Collected data:
________________

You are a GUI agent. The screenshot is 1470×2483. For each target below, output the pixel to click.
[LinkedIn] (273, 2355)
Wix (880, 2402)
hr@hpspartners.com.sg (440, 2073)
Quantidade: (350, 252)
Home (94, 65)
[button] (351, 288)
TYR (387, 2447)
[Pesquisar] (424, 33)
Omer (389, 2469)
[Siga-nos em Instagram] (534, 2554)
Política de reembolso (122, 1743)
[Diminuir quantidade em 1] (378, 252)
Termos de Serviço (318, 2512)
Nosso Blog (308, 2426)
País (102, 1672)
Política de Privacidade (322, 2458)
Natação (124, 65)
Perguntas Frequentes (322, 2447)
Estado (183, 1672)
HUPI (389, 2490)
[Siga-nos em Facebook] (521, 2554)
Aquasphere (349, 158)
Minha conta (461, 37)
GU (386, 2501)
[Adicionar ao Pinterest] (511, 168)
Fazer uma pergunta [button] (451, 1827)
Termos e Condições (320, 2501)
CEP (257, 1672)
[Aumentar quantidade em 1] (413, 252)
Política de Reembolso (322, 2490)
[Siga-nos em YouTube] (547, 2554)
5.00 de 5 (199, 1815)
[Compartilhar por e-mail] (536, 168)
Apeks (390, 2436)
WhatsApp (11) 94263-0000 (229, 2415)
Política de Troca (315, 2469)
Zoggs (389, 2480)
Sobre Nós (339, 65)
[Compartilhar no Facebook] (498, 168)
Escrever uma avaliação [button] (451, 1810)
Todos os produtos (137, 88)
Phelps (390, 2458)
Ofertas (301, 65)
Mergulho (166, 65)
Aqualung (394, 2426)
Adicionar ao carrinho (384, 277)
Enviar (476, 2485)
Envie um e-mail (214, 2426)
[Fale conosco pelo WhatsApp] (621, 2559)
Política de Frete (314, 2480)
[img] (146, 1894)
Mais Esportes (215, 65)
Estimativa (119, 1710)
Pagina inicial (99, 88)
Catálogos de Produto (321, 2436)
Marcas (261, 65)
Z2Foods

________________

*Assignment*
Respond with only the number of lines above that include the string "mail".

*Answer section*
2